Instructions to follow:
Search the records for "address". Report every line where it occurs.

Material shown:
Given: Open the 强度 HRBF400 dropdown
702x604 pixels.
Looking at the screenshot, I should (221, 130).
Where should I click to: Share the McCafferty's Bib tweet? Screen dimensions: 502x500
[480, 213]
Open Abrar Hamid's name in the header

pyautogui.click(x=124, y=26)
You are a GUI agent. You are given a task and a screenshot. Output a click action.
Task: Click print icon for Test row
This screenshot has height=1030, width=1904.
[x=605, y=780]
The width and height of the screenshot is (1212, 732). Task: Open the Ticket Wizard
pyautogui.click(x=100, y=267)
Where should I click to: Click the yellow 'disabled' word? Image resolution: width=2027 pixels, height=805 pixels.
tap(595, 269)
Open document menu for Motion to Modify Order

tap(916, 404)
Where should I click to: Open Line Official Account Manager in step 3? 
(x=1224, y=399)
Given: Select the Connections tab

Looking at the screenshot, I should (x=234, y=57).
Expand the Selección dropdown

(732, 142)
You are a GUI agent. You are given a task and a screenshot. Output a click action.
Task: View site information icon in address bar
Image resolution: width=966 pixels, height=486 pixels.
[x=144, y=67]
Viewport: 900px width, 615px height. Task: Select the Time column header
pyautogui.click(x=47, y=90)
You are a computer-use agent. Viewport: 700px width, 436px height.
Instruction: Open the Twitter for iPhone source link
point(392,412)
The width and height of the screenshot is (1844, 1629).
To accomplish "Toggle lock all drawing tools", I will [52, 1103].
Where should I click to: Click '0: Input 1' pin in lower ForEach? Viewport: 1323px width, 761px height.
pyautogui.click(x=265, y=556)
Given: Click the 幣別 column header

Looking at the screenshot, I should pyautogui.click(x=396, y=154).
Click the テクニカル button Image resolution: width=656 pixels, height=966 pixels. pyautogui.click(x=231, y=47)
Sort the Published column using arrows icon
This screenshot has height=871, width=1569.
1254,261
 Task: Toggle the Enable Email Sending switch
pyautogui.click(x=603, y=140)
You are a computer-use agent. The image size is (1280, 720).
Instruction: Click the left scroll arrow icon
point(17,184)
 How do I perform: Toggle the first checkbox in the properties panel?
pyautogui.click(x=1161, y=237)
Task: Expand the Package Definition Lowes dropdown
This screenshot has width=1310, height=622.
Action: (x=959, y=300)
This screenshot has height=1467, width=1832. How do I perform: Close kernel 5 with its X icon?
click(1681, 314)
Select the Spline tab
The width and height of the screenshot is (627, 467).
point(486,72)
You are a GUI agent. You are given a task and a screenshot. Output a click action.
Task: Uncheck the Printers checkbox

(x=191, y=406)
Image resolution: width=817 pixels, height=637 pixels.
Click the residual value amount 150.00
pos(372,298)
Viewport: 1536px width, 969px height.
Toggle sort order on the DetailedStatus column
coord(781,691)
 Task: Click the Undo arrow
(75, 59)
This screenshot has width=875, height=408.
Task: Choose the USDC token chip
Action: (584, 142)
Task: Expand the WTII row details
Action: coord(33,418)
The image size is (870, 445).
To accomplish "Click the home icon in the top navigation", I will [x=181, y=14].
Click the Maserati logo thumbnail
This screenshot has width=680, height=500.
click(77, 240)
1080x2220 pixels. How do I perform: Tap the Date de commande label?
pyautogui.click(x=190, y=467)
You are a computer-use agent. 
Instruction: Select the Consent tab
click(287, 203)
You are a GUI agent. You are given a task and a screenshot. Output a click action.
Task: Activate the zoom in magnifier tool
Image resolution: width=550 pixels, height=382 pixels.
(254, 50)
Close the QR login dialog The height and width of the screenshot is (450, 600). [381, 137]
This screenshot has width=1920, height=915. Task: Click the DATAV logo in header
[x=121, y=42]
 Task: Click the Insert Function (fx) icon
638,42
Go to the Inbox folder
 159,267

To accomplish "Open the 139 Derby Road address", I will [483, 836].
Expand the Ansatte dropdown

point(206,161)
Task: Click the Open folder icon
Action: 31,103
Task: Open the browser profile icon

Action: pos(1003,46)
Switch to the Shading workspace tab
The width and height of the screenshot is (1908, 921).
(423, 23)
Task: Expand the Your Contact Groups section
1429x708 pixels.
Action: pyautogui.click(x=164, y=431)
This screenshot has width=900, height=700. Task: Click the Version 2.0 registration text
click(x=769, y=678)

Task output:
Task: View site information icon in address bar
To accomplish "Open the 139 Derby Road address", I will [483, 836].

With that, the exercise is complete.